I earned an ALL2 1-credit-clear on Raiden Fighters Jet to go with my previous and paltry ALL1.  Path was 1->5->15->20->40->50.  Score was 21M and change.  Yes, I know that’s bad.  That’s the idea.

My pattern for the weekend was to take a few swipes at the sim50 birdboss in training each day.  Before this run I added a practice session on the 20 and 50 bosses.  The former as a refresher, the latter because I knew I was just sloppily bombing and hoping.

The run itself doesn’t make much of a tale.  I had 1 life and like a dozen goddamn bombs in stock when I reached 50, so I played cautiously.  Adrenalin didn’t kick in until I reached the boss.  Bombfested and still managed to die once in his last phase of damage, during the recharge delay for the Fairy’s bomb.

Scoreplay is up next.  This effort leaves me at 6th, I think, on the Live scoreboard.  Which is deceptive, because the dropoff is so dramatic.  I have only 20% of Twiddle’s top entry.  So it’s really no score at all.

Score begets rank.  Rank begets speedy bullets.  May speedy bullets beget more fun.

On being presented with my Raiden Fighters Jet simulation 30 vision dilemma, the sage advisor suggested that I should perhaps not play that level at all.

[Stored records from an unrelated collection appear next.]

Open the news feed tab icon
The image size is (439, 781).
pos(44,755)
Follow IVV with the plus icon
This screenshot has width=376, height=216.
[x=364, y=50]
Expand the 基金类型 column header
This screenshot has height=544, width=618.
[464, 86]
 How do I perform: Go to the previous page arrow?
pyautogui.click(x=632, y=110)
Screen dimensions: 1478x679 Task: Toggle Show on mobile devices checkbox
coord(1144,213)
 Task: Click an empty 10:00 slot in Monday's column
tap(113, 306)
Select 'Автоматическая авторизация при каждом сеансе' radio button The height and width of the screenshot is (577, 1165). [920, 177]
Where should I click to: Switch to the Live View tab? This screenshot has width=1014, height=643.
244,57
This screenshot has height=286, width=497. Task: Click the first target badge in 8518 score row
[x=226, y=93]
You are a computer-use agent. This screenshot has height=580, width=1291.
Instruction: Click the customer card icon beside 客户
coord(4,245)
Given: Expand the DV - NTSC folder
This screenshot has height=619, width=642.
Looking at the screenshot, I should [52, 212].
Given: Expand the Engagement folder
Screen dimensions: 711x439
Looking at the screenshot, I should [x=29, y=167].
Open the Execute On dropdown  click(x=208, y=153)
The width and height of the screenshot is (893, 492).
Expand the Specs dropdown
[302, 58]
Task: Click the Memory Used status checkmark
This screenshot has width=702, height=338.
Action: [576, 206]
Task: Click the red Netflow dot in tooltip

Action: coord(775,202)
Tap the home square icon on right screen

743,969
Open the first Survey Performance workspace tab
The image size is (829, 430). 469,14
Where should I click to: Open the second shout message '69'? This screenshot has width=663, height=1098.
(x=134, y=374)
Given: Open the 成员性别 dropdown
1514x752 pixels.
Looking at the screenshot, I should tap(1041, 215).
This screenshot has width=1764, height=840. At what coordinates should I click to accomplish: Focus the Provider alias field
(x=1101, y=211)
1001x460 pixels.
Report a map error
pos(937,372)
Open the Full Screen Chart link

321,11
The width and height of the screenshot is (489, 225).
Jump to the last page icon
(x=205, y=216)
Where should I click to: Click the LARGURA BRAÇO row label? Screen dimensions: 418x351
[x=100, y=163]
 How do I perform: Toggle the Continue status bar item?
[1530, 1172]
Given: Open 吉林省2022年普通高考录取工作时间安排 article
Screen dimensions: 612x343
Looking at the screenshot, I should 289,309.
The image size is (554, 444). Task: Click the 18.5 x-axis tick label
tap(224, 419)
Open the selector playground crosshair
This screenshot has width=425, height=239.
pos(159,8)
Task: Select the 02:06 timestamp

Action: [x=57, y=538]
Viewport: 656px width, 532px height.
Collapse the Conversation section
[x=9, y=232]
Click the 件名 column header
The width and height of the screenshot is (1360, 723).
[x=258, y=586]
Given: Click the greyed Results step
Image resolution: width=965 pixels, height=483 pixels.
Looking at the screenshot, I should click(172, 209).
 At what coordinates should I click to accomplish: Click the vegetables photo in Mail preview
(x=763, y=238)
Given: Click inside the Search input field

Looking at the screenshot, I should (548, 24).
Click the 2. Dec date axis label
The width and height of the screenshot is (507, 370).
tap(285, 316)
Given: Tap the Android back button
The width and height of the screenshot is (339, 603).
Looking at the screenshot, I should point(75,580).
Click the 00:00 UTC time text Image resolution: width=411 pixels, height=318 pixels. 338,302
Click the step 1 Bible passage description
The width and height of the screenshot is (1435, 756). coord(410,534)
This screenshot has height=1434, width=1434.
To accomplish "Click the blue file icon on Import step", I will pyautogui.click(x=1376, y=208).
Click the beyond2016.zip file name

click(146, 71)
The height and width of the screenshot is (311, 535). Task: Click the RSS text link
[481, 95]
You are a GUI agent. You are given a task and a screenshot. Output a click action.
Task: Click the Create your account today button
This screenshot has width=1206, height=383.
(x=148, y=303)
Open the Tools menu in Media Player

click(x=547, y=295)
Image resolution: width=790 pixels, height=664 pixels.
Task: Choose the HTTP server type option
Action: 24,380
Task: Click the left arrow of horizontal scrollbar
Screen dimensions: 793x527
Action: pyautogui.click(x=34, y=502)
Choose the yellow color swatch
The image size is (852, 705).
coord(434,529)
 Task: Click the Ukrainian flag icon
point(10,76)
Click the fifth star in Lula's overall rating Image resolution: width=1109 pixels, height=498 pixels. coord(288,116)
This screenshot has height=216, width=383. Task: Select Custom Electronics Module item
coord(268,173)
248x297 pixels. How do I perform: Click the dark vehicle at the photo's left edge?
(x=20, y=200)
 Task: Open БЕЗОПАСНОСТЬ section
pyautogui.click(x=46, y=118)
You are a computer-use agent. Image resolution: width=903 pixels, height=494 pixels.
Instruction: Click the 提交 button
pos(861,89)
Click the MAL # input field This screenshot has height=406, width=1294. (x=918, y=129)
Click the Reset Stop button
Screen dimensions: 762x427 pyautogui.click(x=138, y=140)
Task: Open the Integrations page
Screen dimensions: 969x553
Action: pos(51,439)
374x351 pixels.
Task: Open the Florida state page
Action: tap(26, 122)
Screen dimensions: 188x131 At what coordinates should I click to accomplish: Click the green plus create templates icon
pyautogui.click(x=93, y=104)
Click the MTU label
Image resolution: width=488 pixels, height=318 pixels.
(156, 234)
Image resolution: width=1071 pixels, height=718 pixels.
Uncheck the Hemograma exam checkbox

There were two obvious options for a sim50 1CC.

a) 15 -> die on 30 -> fail the criteria on 40 -> 50

b) die on 15 -> 90% medal and 98% destruction on 20 -> fail criteria on 40 -> 50

My naive assumption was that one-missing 30 with no other goals was easier than playing 20 well.  Terribly mistaken.  20 is easy, even including the destruction rate and medal goals.  I thought I might perhaps suffer in rank in order to hit the 20 criteria, but that’s also not true.

So now I’m on to option B.  On sim40, you can pass to the real battle stages if you achieve all the criteria.  ycw states that one of those criteria is no-miss.  I assume that he means no-missing just that stage, since I don’t think you can reach sim40 without dying. The other two are activating special medal mode and not timing out any bosses.  I’ve never messed with boss timeouts; I just stay away from special medals.  This will of course all come tumbling down if I ever try to start playing like a man, but what are the odds?

I’ve only tried a few runs with the new route, and I reach the sim50 boss routinely.  I’ve even gotten him into his final phase of attacks.  And died with a bomb to spare.  Don’t ask me why, it’s just the nature of my groove.  So I’ll take a few jabs at the bossbird in Training and see if that does the trick.

And after the sim50 1CC, which is, after all, only barely more reputable than the trivial sim35 clear?  Tis a mystery.